Over the past decade, the village which still retains one of Ireland’s oldest original shopfronts, Lane McCormack’s pharmacy, has seen the arrival of an abundance of small independent shops selling everything from flower pots to quality wines. The village even has an amateur dramatics society, whose recent performance of Factory Girls sold out every night at the local Knox Hall.
The house was purchased in 2012 by corporate financier Jonathan Dalton for €770,000, who then began upgrading the property with the help of architect Tim Lavin. The front steps which sagged in the centre were fixed and reinforced, sash windows were restored and French drains installed in the front garden.
Dalton had intended, as neighbours have done, to extend the property and give downstairs a complete overhaul. But the pitter patter of tiny feet intervened, and with four small children in 3½ years, the requirements are now for a larger property. “I love the house, but also know that to try and accommodate five bedrooms, which we now need, was never going to work,” says Dalton.
Of typical Georgian layout, there are two reception rooms at hall level - the drawing room runs the full width of the house centred off an original fireplace. Of interest is the elaborate ceiling rose. Opposite lies a smaller reception room which is used as a bedroom by the family twins, and to the rear is the kitchen. A further four rooms are at garden level.
Old houses tend to have curiosities, it is just a matter of looking, and here the conversation piece is a tiny framed piece of plaster which hangs on a wall.
The fragment fell out when the house was having recent conservation work.
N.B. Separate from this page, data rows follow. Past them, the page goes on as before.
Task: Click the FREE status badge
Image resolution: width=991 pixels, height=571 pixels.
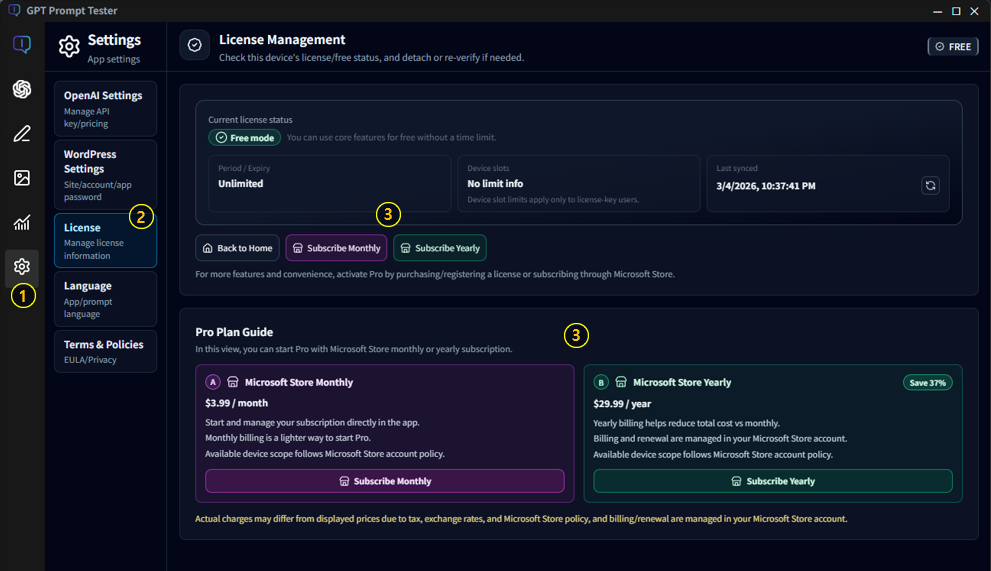Action: coord(952,46)
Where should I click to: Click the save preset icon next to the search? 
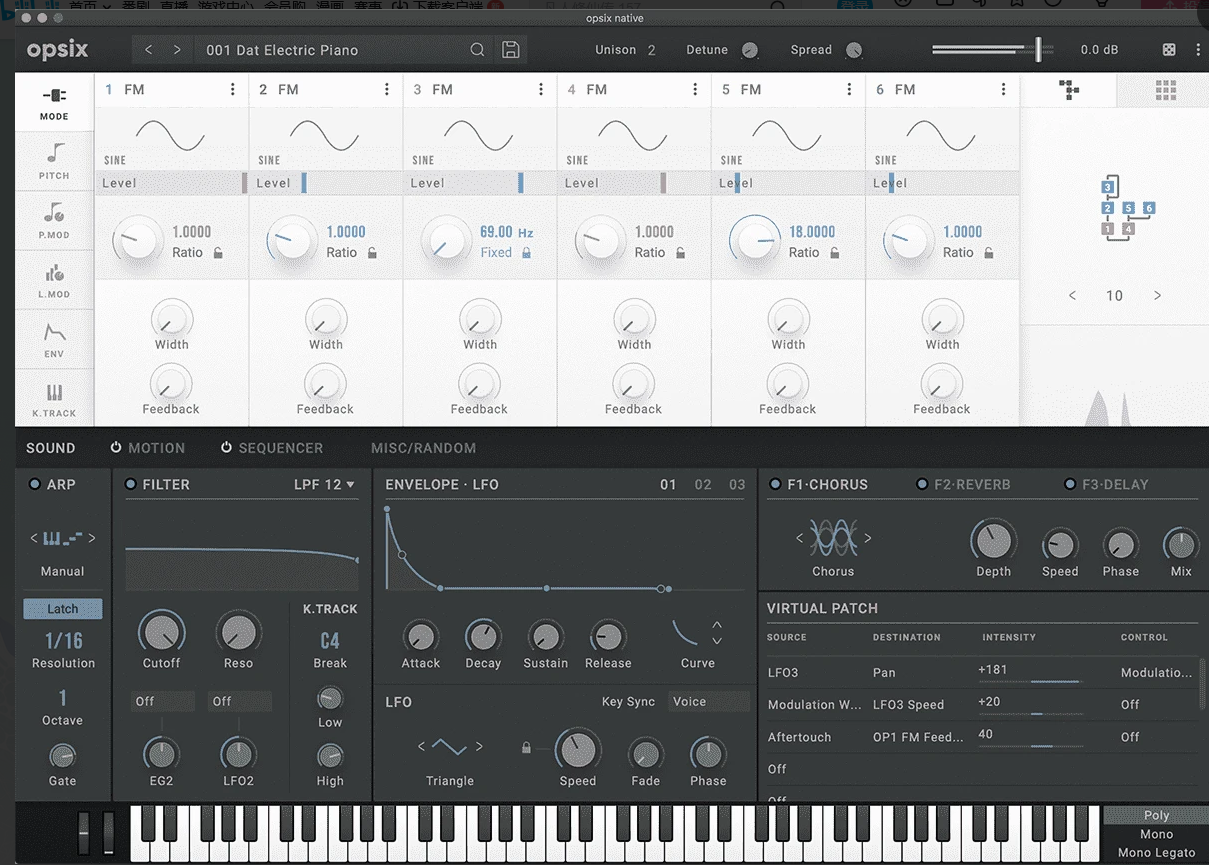(x=510, y=49)
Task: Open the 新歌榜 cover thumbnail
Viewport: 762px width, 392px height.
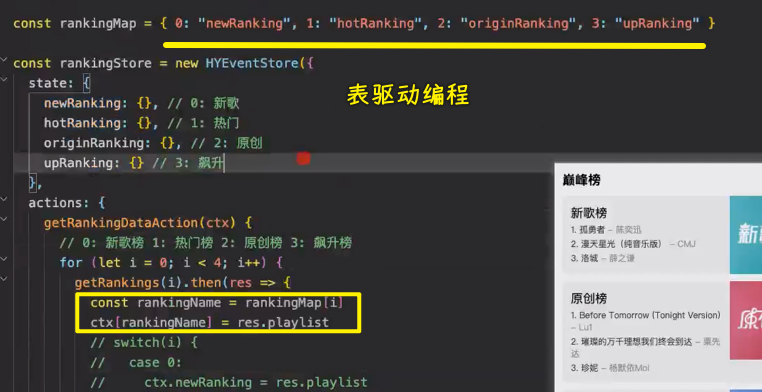Action: coord(746,235)
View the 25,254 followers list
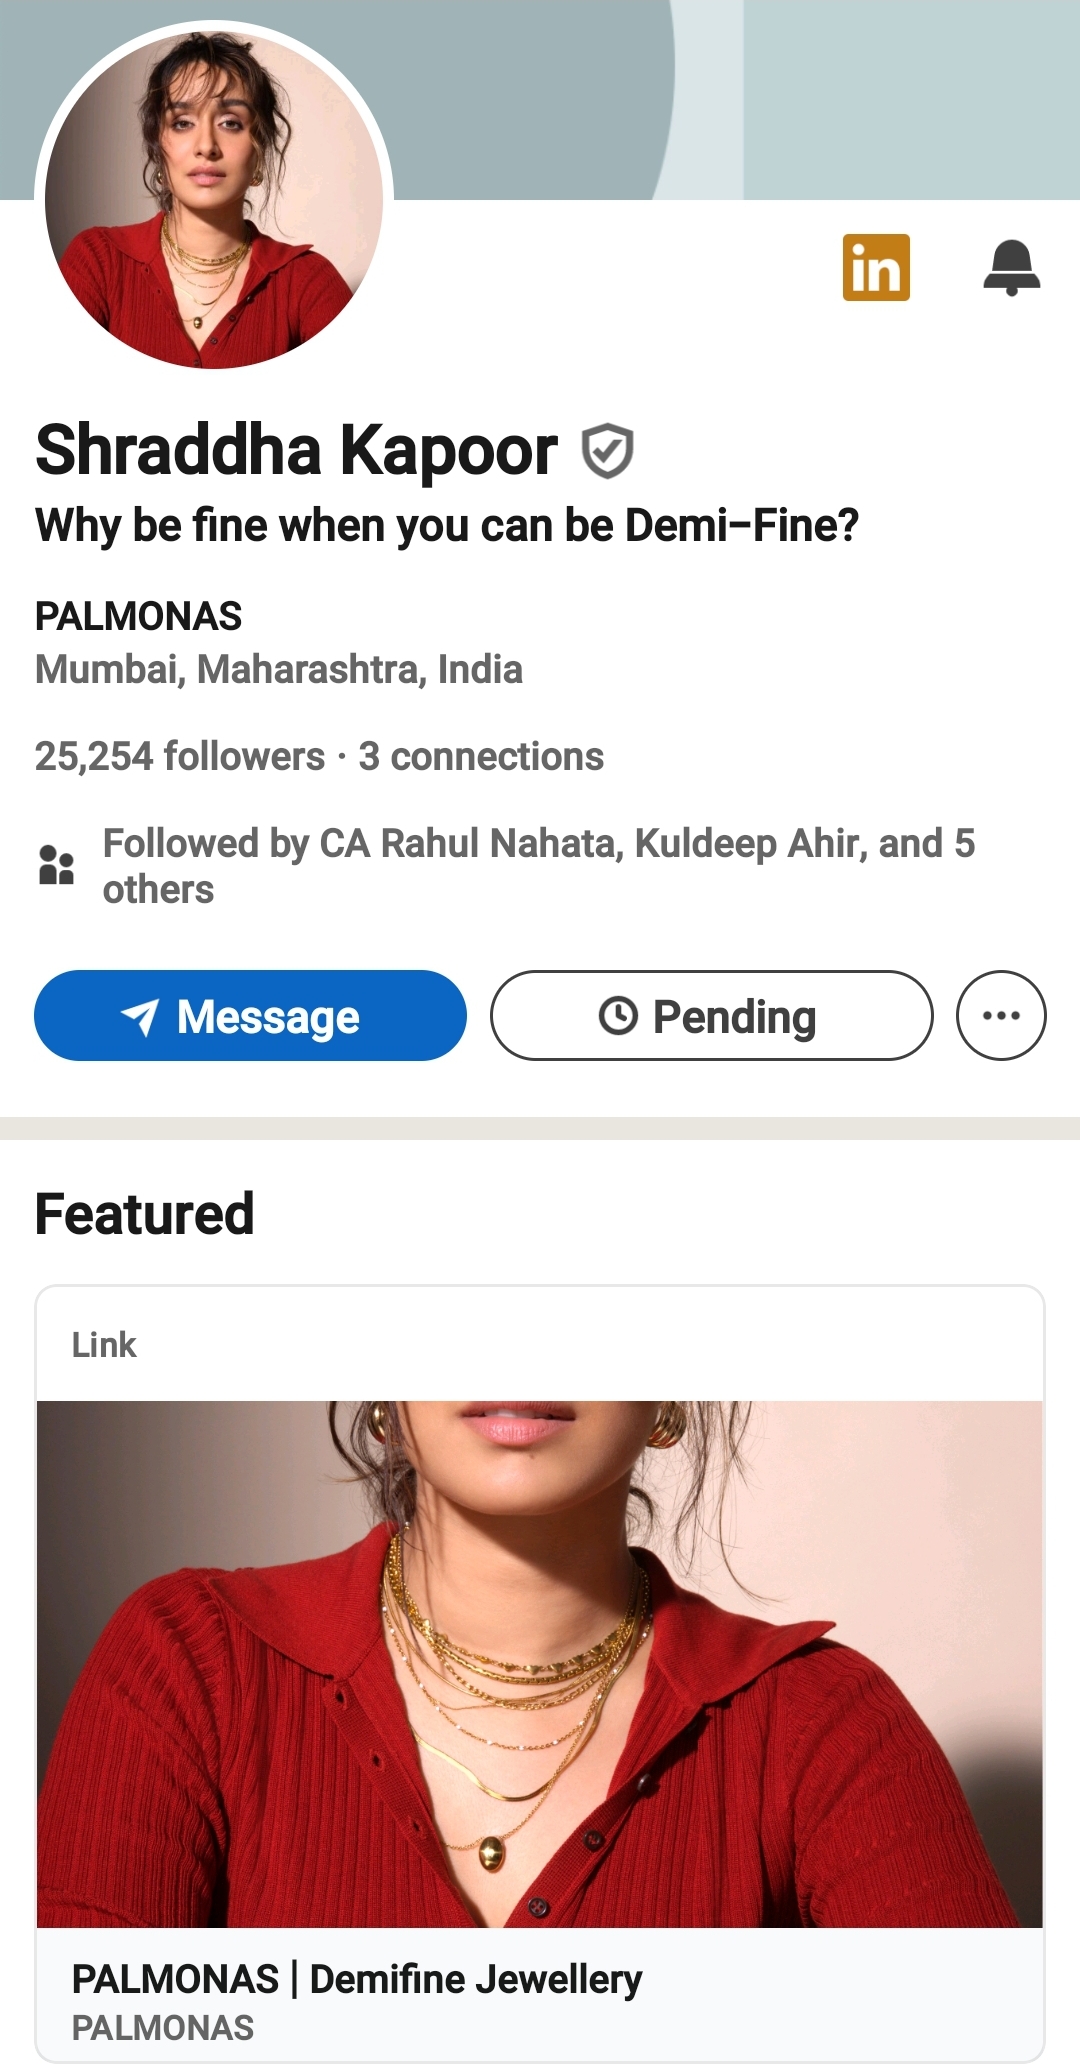The width and height of the screenshot is (1080, 2065). point(180,757)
You can see the horsehair meshed into the original plasterwork – dating from when the house was built in 1836 – but there is also a crumpled piece of the Irish Times stuffed into plaster work dating from 1980, presumably when further works were being carried out.
What is peculiar is the only legible bit of the newspaper stuffed into this plasterwork from 40-years ago is an advertisement for 2 The Palms, Roebuck Road, the very house where Dalton grew up. What are the odds in a county with over a million homes?
What will interest buyers here besides the village location and the 15-minute Dart trip into the city, is the extent of the rear garden (23m) and the potential to extend. Neighbours on either side have added significant extensions to their homes – which is clear from the aerial photograph, so there is precedent to add a large extension.
The property also has off-street parking to the rear, which is essential as parking along the front is busy with locals supporting their village shops.
DNG is seeking €1.05 million for the 176sq m (1,894sq ft) property.